- [Task to complete]:
What is needed is an exact reproduction of the lines from the one that contains "You are a GUI" through the end of the data, both included and nothing else, with pictures omitted.

╭─ Records shown

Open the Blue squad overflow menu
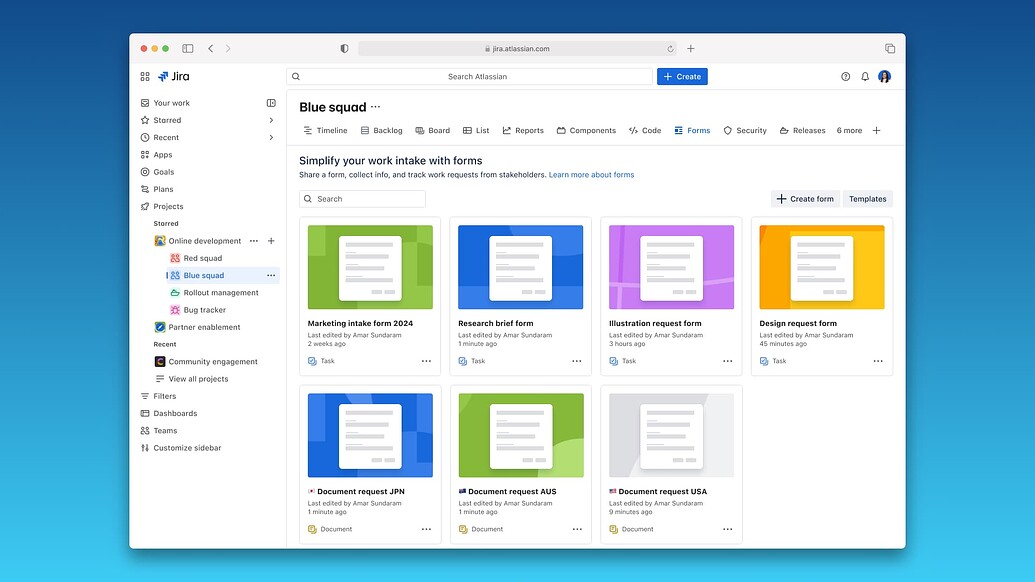1035x582 pixels. [x=270, y=275]
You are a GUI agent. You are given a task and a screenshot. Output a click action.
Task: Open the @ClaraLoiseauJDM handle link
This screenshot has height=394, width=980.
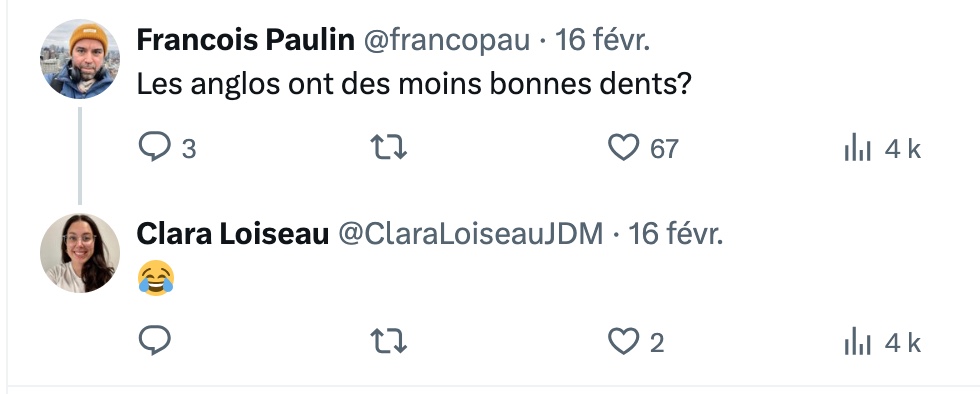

╰─

- [Expected output]:
You are a GUI agent. You are given a task and a screenshot. Output a click action.
Task: Open the @ClaraLoiseauJDM handle link
This screenshot has height=394, width=980.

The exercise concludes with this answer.